Can you elaborate on this? Slightly concerned because I have written (and planning to write more) Rust HPC code
Maybe not what they meant, but Rust sometimes makes it tempting to just copy things rather than fighting the borrow checker. Whereas in C++ you're free to just pass pointers around and not worry about it until / unless your code crashes or gets exploited.

Speaking authoritatively from my position as an incompetent C++ / Rust dev.

I see. Fortunately, I'm aware of that and I don't use clone (unless I intend to) as much. Borrow checker is usually not a problem when writing scientific/HPC code.

Because passing pointers isn't as ergonomic in Rust, I do things in arena-based way (for example setting up quadtrees or octrees). Is that part of the issue when it comes to memory bandwidth?

Stable Rust doesn't have a local allocator construct yet, you can only change the global allocator or use a separate crate to provide a local equivalent.
Right. I have seen Zig where one needs to specify allocators as well. I'm sorry I'm not well versed enough to know how it makes things better for HPC though?

For now my plan is to write fairly similar style code as one may write in C++/Fortran through MPI bindings in Rust.

if you're using thread level parallelism, there is always a benefit to having a per-thread allocator so that you don't have to take global locks to get memory, they become highly contended.

if you take that one step further and only use those objects on a single core, now your default model is lock-free non-shared objects. at large scale that becomes kind of mandatory. some large shared memory machines even forgo cache consistency because you really can't do it effectively at large scale anyways.
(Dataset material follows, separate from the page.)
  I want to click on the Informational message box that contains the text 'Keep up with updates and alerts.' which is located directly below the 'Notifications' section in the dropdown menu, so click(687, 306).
but all of this is highly platform dependent, and I wouldn't get too wrapped up around it to begin with. I would encourage you though to worry first about expressing your domain semantics, with the understanding that some refactoring for performance will likely be necessary.

if you have the patience and personally and within the project, it can be a lot of fun to really get in there and think about the necessary dependencies and how they can be expressed on the hardware. there's a lot of cool tricks, for example trading off redundant computation to reduce the frequency of communication.

Thank you for such a great reply!

There's a lot of useful advice here that'll surely come in handy to me later. For now, yeah I'm just going to try to make things work. So far I have mostly written intra-node code for which rayon has been adequate. I haven't gotten around to test the ergonomics of rs-mpi. But it feels quite an exciting prospect for sure.